There’s no easy way to go through a divorce. The emotional and mental toll can be overwhelming. However, you may be even more concerned about how your children are going to handle the process.
You may want to shield your kids from the sometimes messy and complicated ordeal that is divorce. But your kids need to be included in some aspects of divorce. This is their life too and they need to be involved in parts.
Considering this, you may not know how exactly to talk to your kids about the divorce or what you should say. You might be wondering what parts of the process you should share with them and how you should go about talking to them about this experience.
How to tell them
Breaking the news about a divorce to your kids is one of the more difficult parts of the entire process. The initial conversation is important. Here are a few tips about having the first talk:
- Tell your kids together and at the same time
- Plan out what you’re going to say beforehand
- Make sure your stories are consistent
- Prepare for their potential questions
What to tell them
You might think that it is best to keep your children completely out of the divorce process. You may want to spare their feelings and emotions. However, keeping your kids out of the loop can do more harm than good.

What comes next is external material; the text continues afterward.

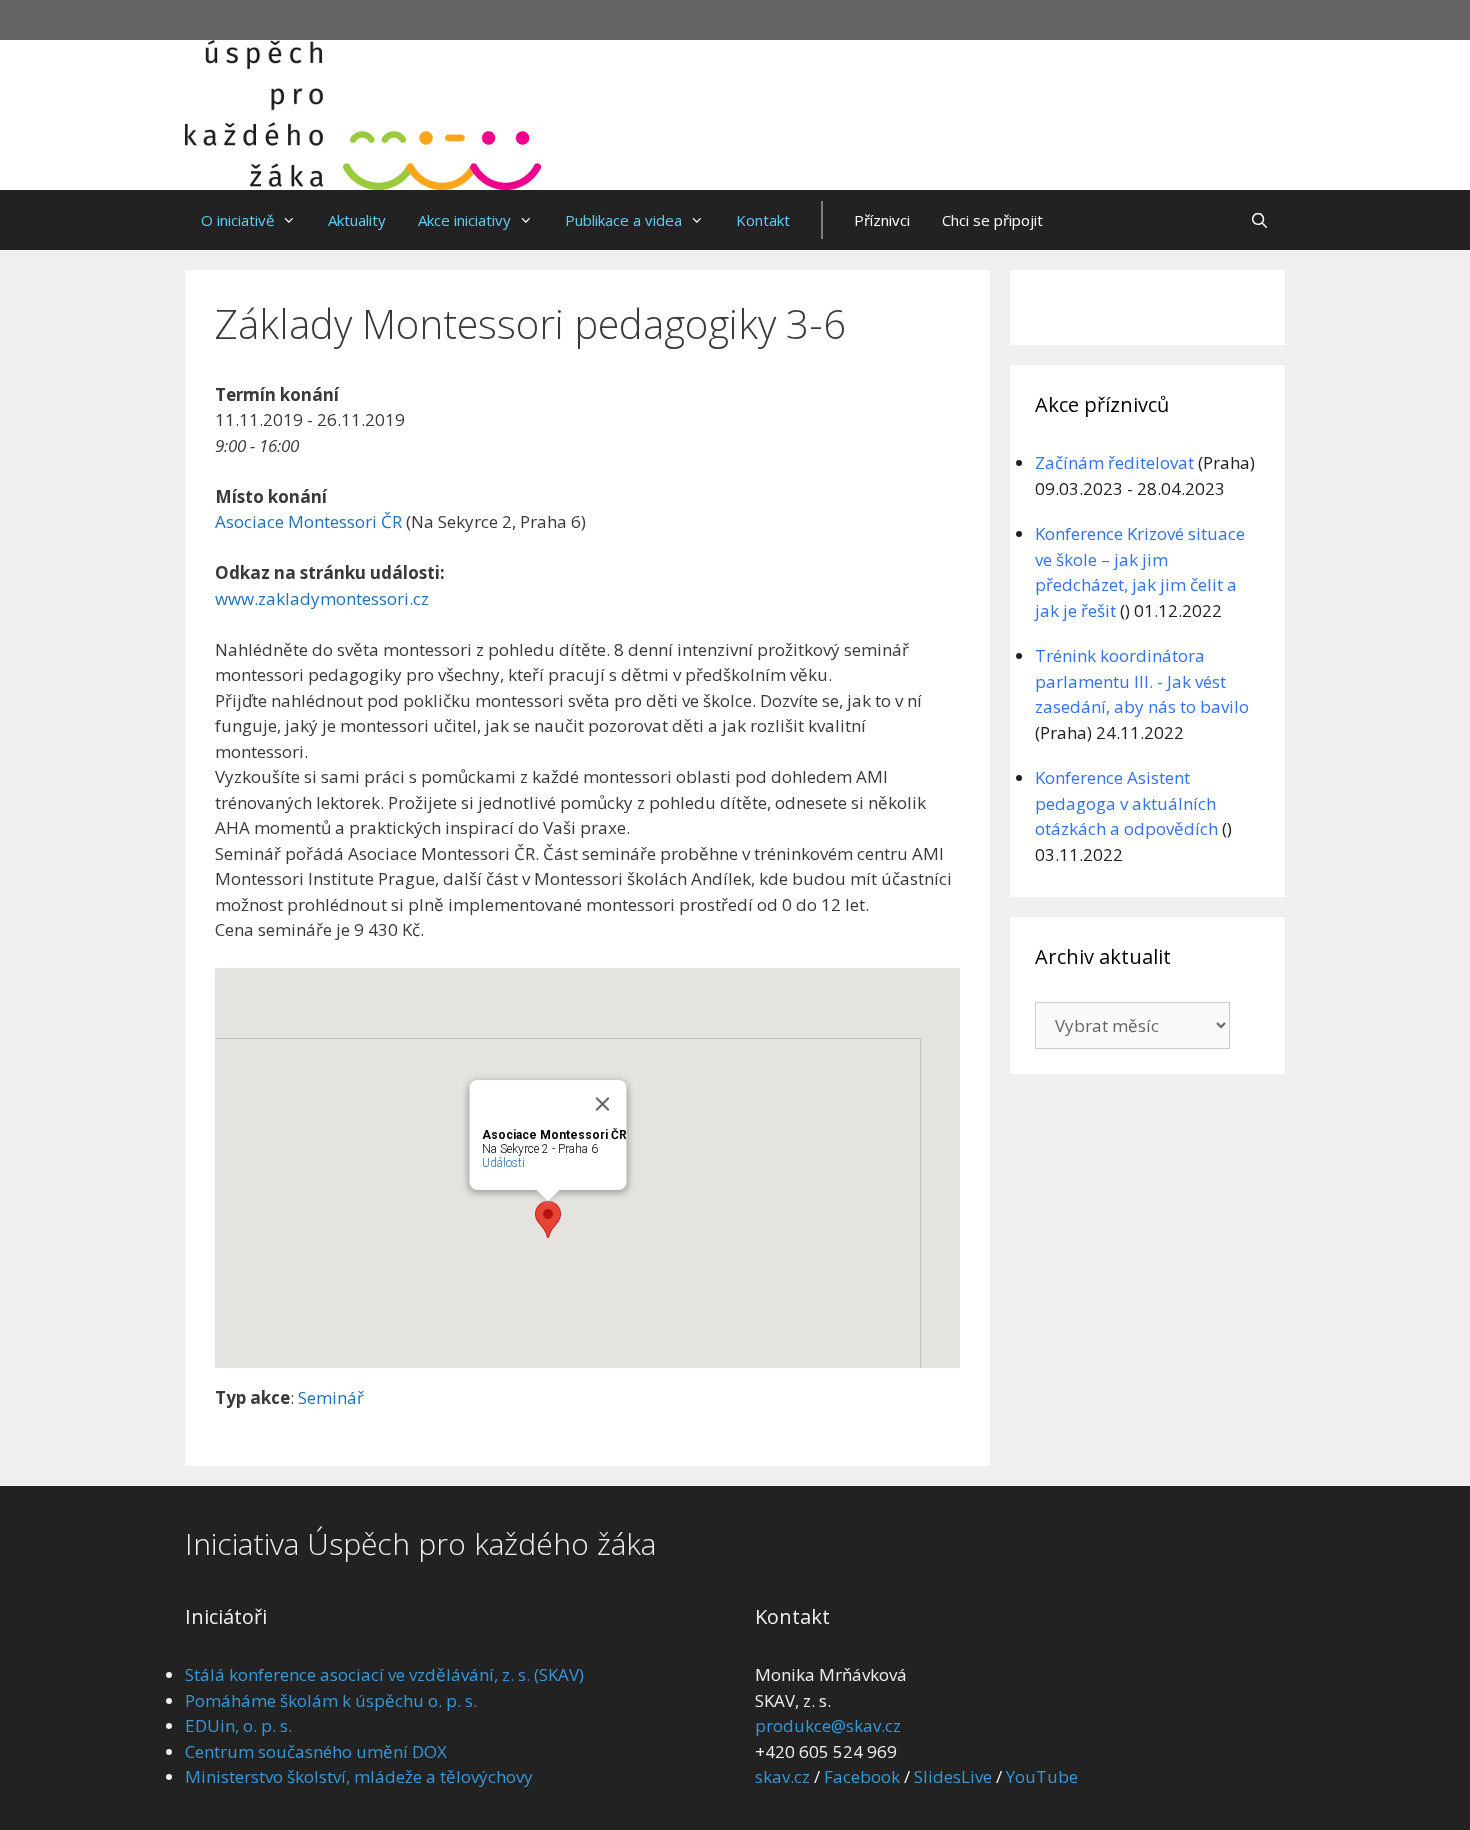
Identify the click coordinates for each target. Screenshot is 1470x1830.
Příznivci (882, 220)
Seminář (331, 1397)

There are certain parts of divorce it is better to share with your kids, rather than keep them in the dark. They will have questions and hearing the answers from you may help them process the experience better.
You might want to talk your kids through what is going to happen in the upcoming months, in general terms. They may be wondering where they are going to stay, if they can keep going to school, if they still will live in the house, if you will live in the house together. Answering these questions, within reason, may be helpful to your kids.
What not to tell them
While there are certain parts about divorce you do want to tell your kids about, there are also many things you may want to avoid telling them. It may be more helpful to know what you should not tell your kids about divorce. Some of these include:
- The messy details (i.e. affairs or financial problems)
- The cause or breaking point that lead to the divorce
- Any criticism you have of your spouse
- Legal issues/details (i.e. how you’re dividing the property, child custody evaluation details)
It’s no secret divorce is complicated and it can get more complex when you take your kids into consideration. Helping your kids cope with a divorce can be hard, but it is possible with patience, consistency and a level-head.